WHAT YOU HAVE TO DO: Scan the material below for the string "from", and copy every line where it shows up.

DATA UNDER STUDY:
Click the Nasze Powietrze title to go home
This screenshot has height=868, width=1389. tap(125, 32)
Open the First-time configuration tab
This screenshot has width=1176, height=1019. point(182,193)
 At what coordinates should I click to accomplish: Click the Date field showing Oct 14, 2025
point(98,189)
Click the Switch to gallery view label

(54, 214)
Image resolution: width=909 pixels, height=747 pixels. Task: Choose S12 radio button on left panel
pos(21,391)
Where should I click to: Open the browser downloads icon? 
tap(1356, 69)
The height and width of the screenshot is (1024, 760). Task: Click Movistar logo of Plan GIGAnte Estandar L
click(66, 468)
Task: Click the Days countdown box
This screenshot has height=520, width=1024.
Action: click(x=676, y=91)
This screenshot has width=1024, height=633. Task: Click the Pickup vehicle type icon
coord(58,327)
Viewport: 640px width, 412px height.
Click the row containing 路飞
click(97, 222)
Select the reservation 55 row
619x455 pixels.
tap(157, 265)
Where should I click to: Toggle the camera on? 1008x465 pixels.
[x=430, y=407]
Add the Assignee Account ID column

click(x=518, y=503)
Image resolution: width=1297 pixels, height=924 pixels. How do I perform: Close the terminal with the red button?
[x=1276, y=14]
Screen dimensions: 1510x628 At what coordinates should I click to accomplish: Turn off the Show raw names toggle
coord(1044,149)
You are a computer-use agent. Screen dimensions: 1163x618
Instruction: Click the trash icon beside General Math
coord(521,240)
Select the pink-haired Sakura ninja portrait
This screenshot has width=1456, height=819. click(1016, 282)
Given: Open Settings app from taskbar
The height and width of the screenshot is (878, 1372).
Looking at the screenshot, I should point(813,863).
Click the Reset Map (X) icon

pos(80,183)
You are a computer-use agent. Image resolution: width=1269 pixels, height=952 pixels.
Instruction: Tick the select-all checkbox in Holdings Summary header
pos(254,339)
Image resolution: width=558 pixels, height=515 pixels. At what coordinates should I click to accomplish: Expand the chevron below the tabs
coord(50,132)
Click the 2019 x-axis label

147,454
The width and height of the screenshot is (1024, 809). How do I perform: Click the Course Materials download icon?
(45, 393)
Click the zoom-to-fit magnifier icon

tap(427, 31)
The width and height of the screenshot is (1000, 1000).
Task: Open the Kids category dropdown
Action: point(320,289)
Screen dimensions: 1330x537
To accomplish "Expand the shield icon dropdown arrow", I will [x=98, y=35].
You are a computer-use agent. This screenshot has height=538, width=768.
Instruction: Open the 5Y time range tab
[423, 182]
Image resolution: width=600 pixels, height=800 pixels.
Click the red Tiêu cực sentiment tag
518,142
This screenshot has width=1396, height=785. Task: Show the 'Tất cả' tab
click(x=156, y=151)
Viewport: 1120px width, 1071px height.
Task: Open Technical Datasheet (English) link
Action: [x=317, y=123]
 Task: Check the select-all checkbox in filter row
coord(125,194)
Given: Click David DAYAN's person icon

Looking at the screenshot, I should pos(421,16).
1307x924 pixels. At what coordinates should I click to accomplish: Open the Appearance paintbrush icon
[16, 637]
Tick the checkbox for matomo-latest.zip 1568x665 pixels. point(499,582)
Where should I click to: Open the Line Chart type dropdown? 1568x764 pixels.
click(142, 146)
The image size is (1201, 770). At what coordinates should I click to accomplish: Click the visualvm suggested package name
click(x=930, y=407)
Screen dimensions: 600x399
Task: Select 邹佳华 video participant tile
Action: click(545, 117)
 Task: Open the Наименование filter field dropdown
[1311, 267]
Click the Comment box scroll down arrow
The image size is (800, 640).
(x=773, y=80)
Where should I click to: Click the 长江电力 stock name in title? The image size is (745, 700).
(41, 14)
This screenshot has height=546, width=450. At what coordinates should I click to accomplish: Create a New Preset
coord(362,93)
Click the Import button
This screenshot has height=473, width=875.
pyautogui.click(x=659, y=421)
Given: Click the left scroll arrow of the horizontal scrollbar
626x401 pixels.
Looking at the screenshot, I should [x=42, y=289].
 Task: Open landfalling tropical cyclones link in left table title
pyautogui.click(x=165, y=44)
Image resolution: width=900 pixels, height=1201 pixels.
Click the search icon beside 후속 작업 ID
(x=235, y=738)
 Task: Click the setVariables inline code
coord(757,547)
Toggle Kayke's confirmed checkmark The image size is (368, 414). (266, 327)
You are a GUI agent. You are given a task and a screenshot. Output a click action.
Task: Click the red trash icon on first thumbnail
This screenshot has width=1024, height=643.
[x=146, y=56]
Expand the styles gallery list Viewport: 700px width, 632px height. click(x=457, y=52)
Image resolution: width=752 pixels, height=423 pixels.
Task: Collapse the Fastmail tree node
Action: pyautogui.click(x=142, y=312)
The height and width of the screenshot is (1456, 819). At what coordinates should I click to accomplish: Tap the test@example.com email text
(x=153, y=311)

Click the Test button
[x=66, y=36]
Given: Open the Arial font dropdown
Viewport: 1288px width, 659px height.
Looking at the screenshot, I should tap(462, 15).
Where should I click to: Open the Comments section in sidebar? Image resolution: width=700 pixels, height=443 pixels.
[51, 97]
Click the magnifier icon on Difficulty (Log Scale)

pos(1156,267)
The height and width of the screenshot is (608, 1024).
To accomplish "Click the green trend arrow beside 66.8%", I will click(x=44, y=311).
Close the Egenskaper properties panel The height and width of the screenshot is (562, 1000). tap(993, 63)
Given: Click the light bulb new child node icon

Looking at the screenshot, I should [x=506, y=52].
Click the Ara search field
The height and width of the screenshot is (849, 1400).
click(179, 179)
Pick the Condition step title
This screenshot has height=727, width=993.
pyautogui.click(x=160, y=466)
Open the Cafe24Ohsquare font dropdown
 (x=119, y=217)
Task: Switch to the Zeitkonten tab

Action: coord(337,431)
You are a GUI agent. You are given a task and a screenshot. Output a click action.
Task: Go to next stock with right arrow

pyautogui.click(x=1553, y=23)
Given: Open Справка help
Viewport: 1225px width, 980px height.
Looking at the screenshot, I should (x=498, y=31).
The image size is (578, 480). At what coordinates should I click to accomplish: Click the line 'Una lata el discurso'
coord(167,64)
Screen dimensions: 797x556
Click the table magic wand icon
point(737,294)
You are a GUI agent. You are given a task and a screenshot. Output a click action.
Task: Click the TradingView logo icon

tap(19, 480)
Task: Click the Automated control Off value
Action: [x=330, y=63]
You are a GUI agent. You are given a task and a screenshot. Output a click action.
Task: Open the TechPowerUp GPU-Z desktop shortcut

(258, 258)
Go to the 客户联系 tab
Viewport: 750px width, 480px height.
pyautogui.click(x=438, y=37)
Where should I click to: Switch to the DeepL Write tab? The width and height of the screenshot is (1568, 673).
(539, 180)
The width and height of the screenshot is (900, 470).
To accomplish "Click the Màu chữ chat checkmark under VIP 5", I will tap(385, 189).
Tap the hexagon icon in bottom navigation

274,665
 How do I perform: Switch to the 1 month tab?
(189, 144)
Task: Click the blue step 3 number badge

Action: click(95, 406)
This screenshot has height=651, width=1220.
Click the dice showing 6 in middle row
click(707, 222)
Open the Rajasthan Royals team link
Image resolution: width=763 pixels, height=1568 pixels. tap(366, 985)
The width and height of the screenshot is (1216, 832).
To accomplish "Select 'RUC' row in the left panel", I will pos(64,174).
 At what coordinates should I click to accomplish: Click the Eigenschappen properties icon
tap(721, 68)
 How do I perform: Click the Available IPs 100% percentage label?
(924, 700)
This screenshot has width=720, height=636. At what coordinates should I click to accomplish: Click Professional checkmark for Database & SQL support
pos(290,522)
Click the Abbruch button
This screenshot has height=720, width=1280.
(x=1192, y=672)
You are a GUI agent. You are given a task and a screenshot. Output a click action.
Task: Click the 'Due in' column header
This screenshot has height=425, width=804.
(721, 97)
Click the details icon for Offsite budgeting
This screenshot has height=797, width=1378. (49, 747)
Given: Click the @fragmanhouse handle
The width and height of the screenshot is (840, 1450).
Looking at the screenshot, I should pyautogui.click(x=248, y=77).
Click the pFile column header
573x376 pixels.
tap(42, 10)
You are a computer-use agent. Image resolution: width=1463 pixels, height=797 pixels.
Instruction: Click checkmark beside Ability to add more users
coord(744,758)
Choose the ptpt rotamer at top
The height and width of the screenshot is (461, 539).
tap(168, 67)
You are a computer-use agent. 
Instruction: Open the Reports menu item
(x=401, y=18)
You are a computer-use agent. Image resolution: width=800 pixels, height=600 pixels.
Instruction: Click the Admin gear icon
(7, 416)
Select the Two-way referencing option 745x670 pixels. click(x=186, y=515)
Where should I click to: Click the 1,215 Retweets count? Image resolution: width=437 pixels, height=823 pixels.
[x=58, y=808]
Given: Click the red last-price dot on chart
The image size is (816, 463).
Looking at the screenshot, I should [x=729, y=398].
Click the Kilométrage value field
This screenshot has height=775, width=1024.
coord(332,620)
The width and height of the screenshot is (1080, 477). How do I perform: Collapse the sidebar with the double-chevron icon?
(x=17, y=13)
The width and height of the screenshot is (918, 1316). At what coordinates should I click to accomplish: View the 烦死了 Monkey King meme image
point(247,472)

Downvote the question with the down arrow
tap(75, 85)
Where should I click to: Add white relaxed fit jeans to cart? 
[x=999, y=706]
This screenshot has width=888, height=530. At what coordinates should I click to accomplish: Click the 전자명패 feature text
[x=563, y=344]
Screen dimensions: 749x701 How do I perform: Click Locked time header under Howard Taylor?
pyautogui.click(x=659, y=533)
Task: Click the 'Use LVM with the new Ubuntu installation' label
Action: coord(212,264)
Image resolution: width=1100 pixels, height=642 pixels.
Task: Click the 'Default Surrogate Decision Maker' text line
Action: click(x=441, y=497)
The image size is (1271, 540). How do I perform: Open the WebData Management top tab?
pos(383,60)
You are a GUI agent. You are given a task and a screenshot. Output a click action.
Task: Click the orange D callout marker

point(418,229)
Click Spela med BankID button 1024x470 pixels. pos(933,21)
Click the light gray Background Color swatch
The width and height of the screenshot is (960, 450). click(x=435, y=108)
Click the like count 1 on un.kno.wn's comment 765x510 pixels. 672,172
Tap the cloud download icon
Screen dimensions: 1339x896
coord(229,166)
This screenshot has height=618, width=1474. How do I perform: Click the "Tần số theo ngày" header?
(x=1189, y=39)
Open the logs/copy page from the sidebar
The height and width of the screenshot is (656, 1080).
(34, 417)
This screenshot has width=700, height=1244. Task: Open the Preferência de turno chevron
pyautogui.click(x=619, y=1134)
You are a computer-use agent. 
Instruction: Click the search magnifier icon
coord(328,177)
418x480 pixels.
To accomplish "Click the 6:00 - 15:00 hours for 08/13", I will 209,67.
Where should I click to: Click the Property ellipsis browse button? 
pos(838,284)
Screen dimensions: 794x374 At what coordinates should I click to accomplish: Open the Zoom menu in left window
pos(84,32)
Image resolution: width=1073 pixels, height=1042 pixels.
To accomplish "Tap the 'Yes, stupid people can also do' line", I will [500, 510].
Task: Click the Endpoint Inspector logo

ANSWER BELOW:
Given: Open Settings app from taskbar
Open the logs/copy page from the sidebar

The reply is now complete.